Peu après son retour, rue des Cordeliers, Delatour était ressorti pour se mettre à la recherche de son ami, Sir Percy Blakeney. L’ayant trouvé dans son hôtellerie de la rue de l’Arbre-sec, tous deux avaient arrêté ensemble les dispositions finales pour éloigner de Paris au plus vite Mme Delatour et Anne-Mie.
Malgré son optimisme naturel, Delatour n’avait pas attendu jusque-là pour se préoccuper de leur sécurité. En voyant le despotisme de la Terreur s’installer en maître sur tout le pays, il avait prévu le cas où sa mère et sa cousine seraient obligées de chercher refuge hors de France. Depuis plusieurs mois déjà, au temps où il jouissait de la faveur et de la confiance générales, il avait pris soin de réunir les passeports indispensables et de prendre avec Sir Percy les dispositions capables d’assurer leur passage en Angleterre. Il ne restait plus qu’à mettre ces mesures à exécution sans tarder.
Le lendemain même de la visite domiciliaire, dès la pointe du jour, Mme Delatour et sa jeune parente quittaient la rue des Cordeliers. Elles étaient censées aller rendre visite à une cousine malade, en province, et n’emportaient que peu de bagages dans leur grande berline de voyage. Malgré la sérénité qu’affectait Paul Delatour, les adieux avaient été pénibles, et c’est le cœur plein d’angoisse que Mme Delatour se sépara de son fils. Quand leur serait-il donné de se revoir ?
La mère du citoyen Delatour, représentant du peuple, pouvait voyager sans crainte d’être molestée, et la sortie de Paris s’opéra facilement. La voiture prit la route de Rouen où Mme Delatour et Anne-Mie devaient retrouver deux des plus habiles lieutenants du Mouron Rouge, qui étaient chargés de les escorter jusqu’à la côte et de les embarquer à bord du Day Dream.
De ce côté, Delatour était donc libre de toute préoccupation. Restait la vieille Gertrude.
L’arrestation de sa jeune maîtresse avait rendu la malheureuse femme presque folle de désespoir. Delatour lui avait offert de partir avec sa mère et sa cousine, mais naturellement, rien n’avait pu la décider à quitter Paris sans Juliette.
– Si mon cher agneau doit périr, répétait-elle au milieu de ses larmes, je n’ai plus de raison de vivre et les monstres peuvent m’emmener aussi. Mais si mon enfant chérie doit être remise en liberté, il faut qu’elle me retrouve près d’elle. Que ferait-elle sans moi dans cet affreux Paris ? Nous n’avons jamais été séparées l’une de l’autre. Qui lui préparerait ses repas et repasserait ses fichus, je vous le demande ?

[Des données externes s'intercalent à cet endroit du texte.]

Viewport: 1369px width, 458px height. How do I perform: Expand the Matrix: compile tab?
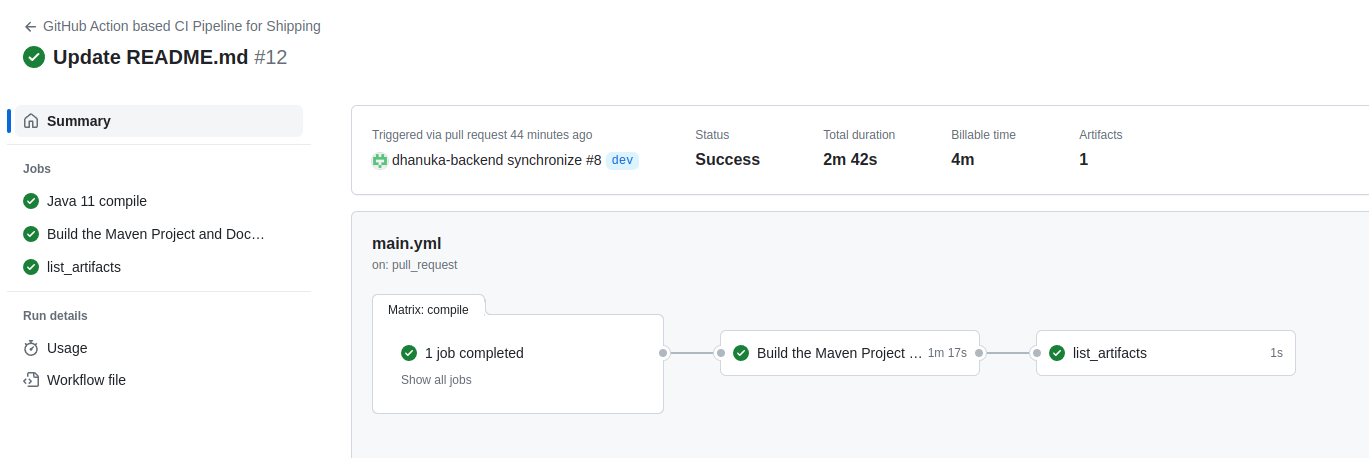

La raison et le bon sens étaient naturellement impuissants devant ce dévouement naïf et sublime. Qui aurait eu le cœur de dire à la pauvre femme que la Terreur, telle un dogue féroce, desserrait rarement ses mâchoires une fois qu’elle les avait refermées sur une victime.
Tout ce que Delatour put faire pour Gertrude fut de la conduire à son ancienne demeure de la rue des Petits-Champs et de lui remettre une généreuse somme d’argent capable d’assurer ses besoins pendant longtemps. Obscure et insignifiante, elle ne courait guère de risques d’être inquiétée dans sa retraite.
En retrouvant son cadre familier, la digne créature se rasséréna un peu. Elle se mit aussitôt à ranger et frotter le petit intérieur en se berçant de l’illusion qu’elle préparait l’humble logis pour le retour prochain de sa jeune maîtresse.
Enfin, Delatour pouvait se consacrer à la tâche qui pour lui primait tout : retrouver Juliette.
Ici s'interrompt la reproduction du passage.